## begin
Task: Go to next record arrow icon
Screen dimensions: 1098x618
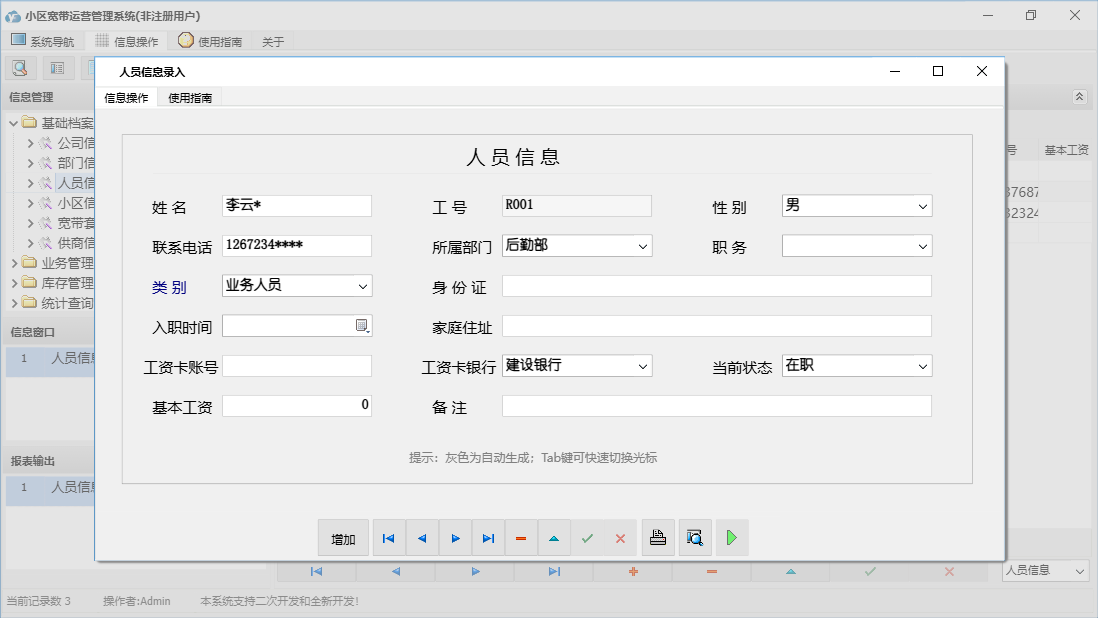Action: pyautogui.click(x=455, y=538)
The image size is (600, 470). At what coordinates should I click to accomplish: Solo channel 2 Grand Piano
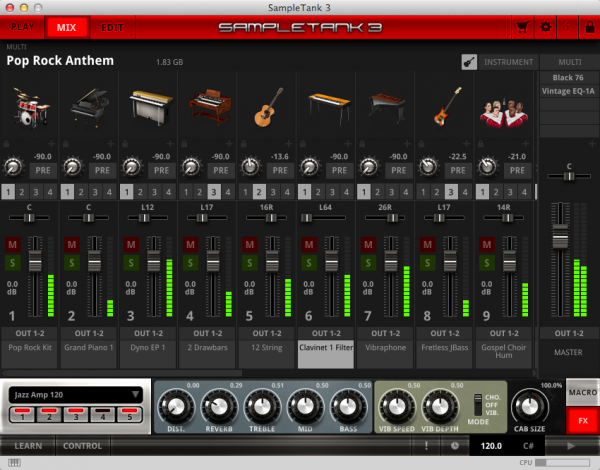coord(72,263)
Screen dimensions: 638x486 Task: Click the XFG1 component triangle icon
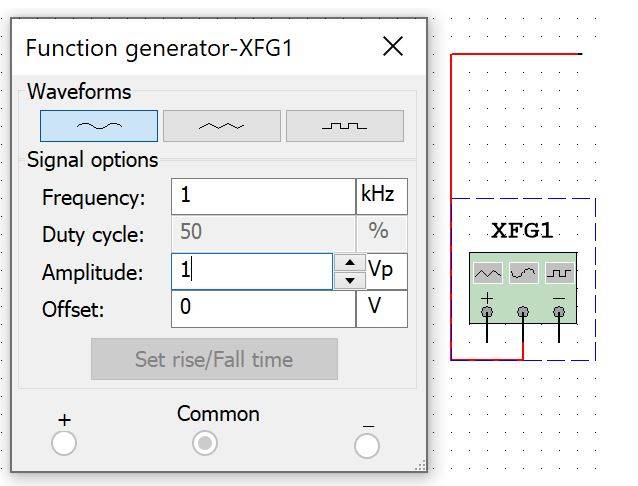(x=488, y=272)
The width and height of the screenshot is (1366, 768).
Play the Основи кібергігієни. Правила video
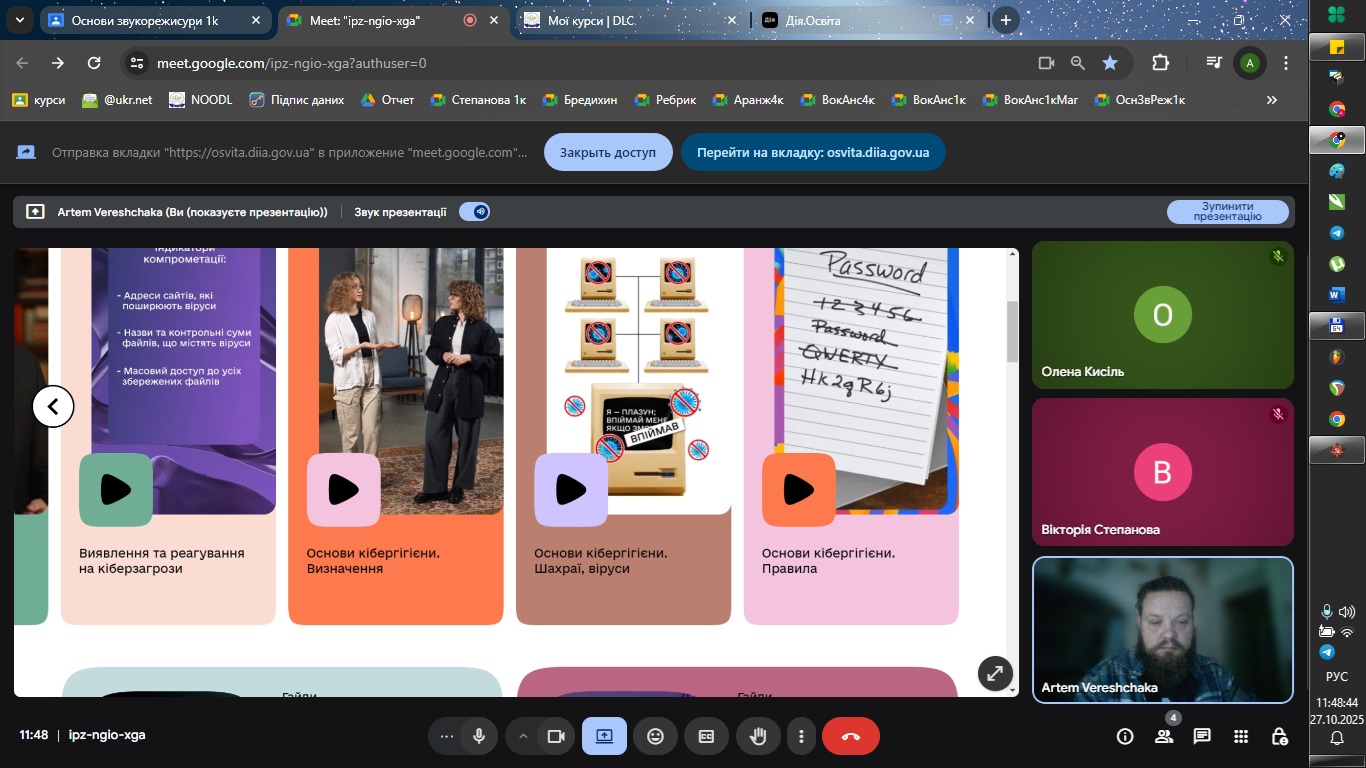click(x=798, y=489)
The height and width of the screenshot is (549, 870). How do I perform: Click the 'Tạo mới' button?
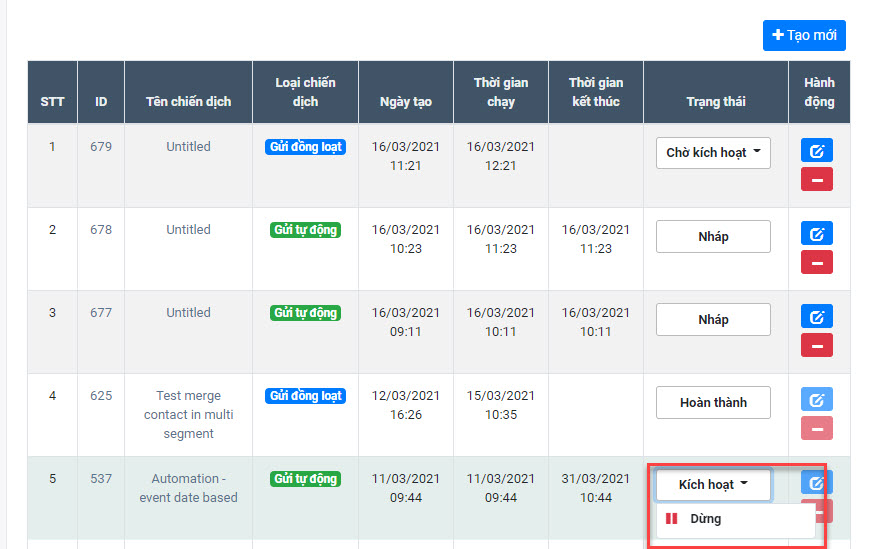pyautogui.click(x=804, y=35)
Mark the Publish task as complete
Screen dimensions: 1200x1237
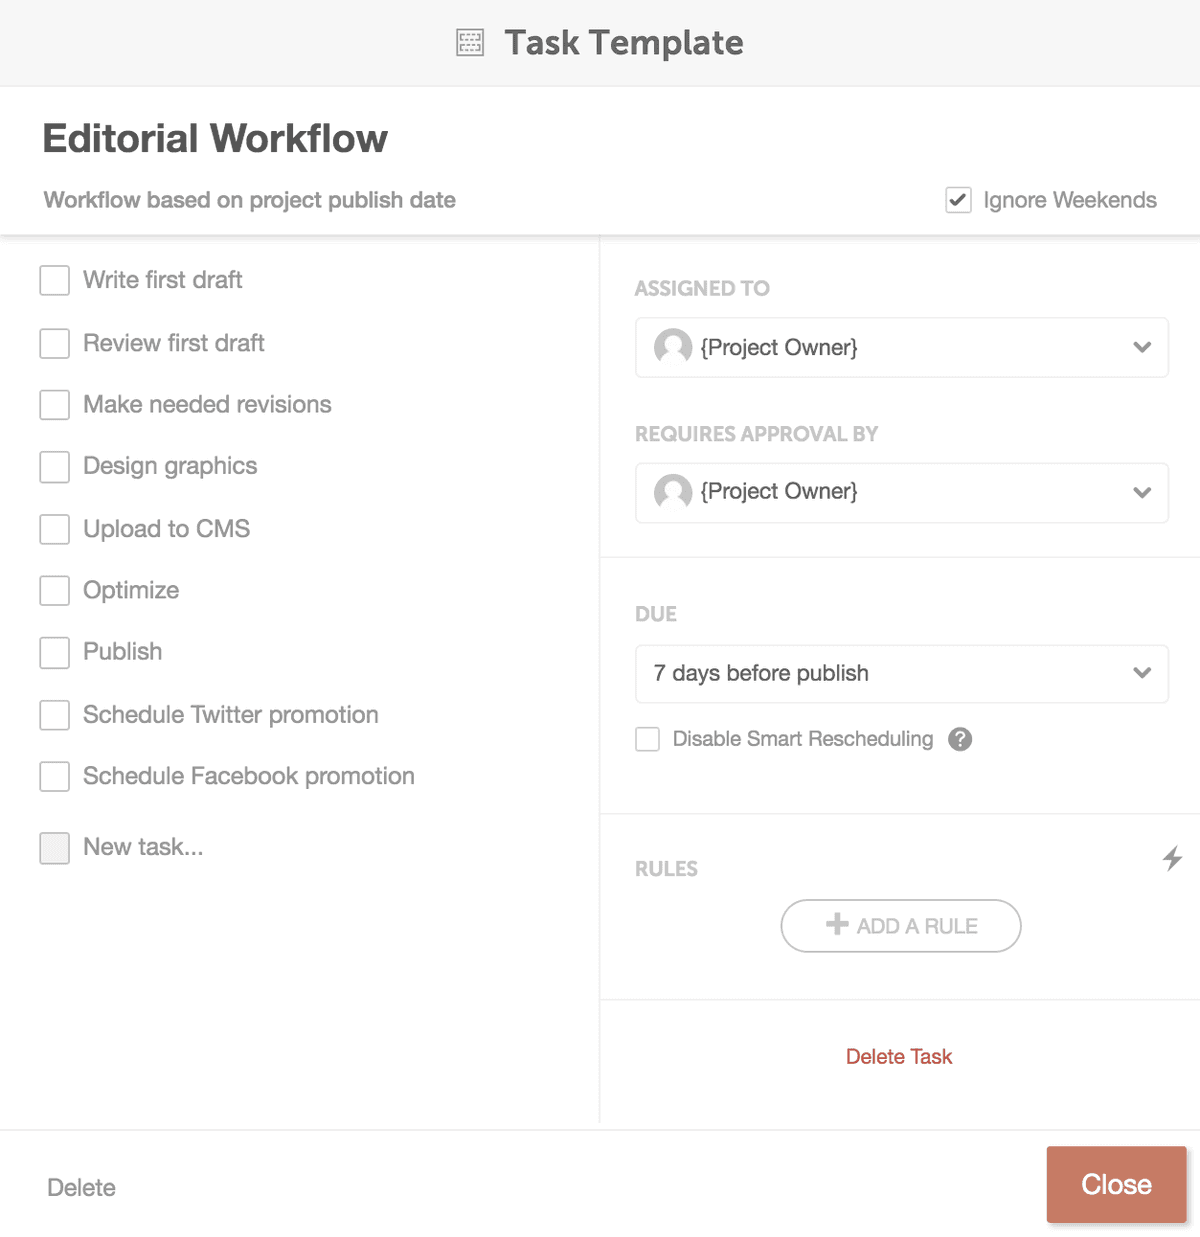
## end
» Your task
Render the data from the line containing "Mark the Publish task as complete" through the end of the data as a Markdown table with the columns Row and Line, with one numbered row per line. Omit blank lines and leave the pictures out.

» Solution for this task
| Row | Line |
|---|---|
| 1 | Mark the Publish task as complete |
| 2 | Screen dimensions: 1200x1237 |